• Excerpted passage
--- Begin ---
I warn you that great penances are also compatible with great falls, which are brought about by pride. On the other hand, if you continually wish to please God in the little battles that go on inside you — a smile, for example, when you don't feel like smiling; and I assure you that a smile is sometimes more difficult than an hour's worth of cilice — then there is little room left for pride, or for the ridiculous notion of thinking we are great heroes. Instead, we will see ourselves as a little child, who is hardly able to offer even the merest trifles to his father, but who then sees them received most joyfully.
--- End ---
• Material
--- Begin ---
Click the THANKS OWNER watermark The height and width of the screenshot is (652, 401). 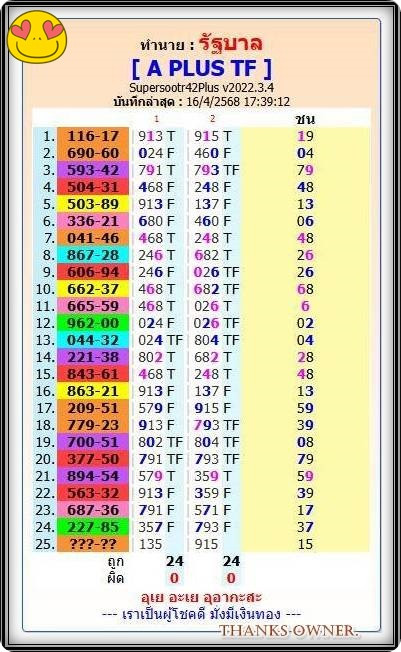(x=288, y=630)
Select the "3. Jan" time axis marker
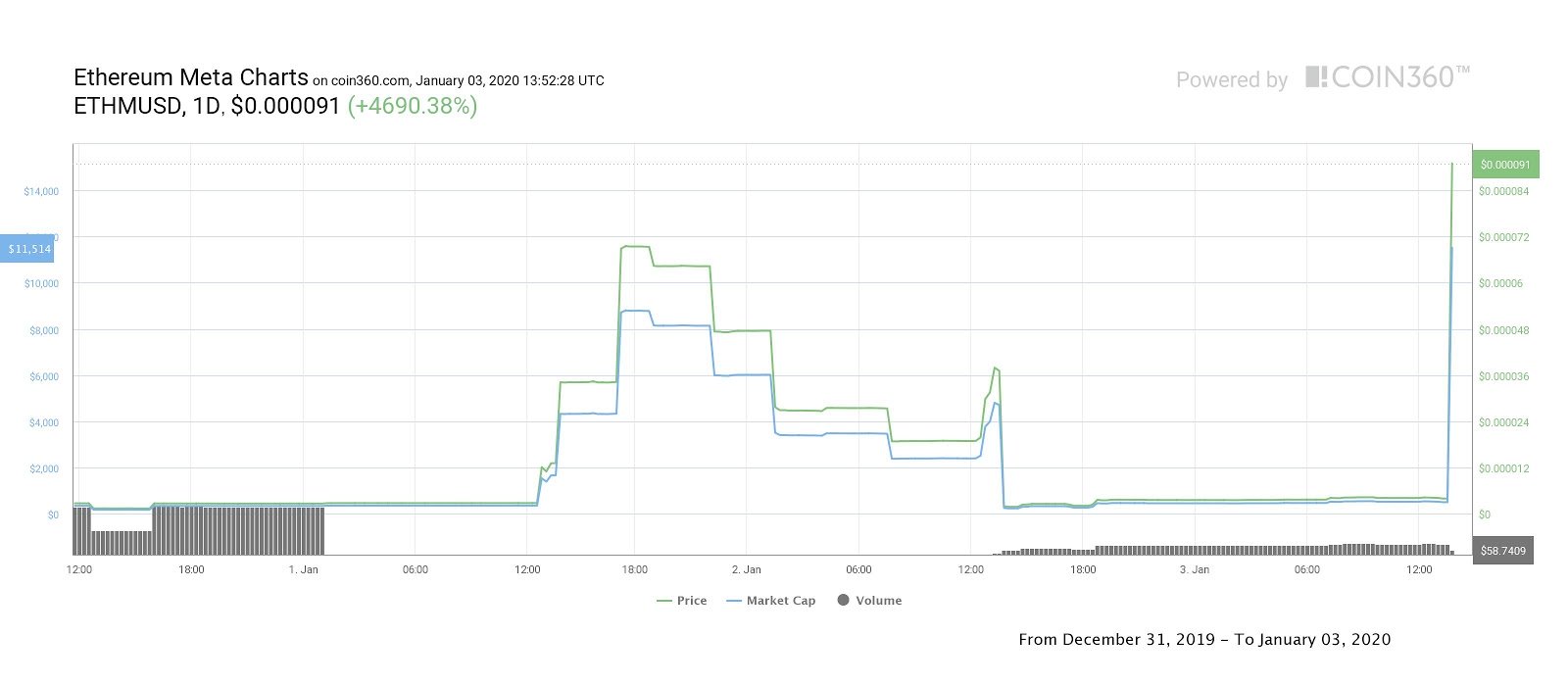Viewport: 1568px width, 686px height. 1195,569
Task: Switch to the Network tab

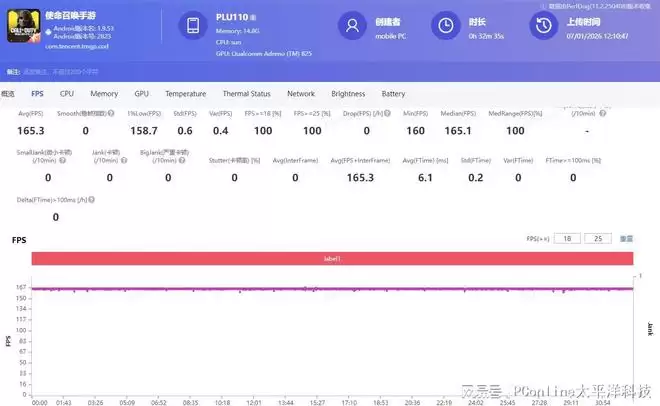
--- End ---
• Task instructions
Update the passage on penance and pride: write out the part that opens with the words containing "I warn you that" and closes with "received most joyfully.", putting "hair shirt" in place of "cilice".

• Task response
I warn you that great penances are also compatible with great falls, which are brought about by pride. On the other hand, if you continually wish to please God in the little battles that go on inside you — a smile, for example, when you don't feel like smiling; and I assure you that a smile is sometimes more difficult than an hour's worth of hair shirt — then there is little room left for pride, or for the ridiculous notion of thinking we are great heroes. Instead, we will see ourselves as a little child, who is hardly able to offer even the merest trifles to his father, but who then sees them received most joyfully.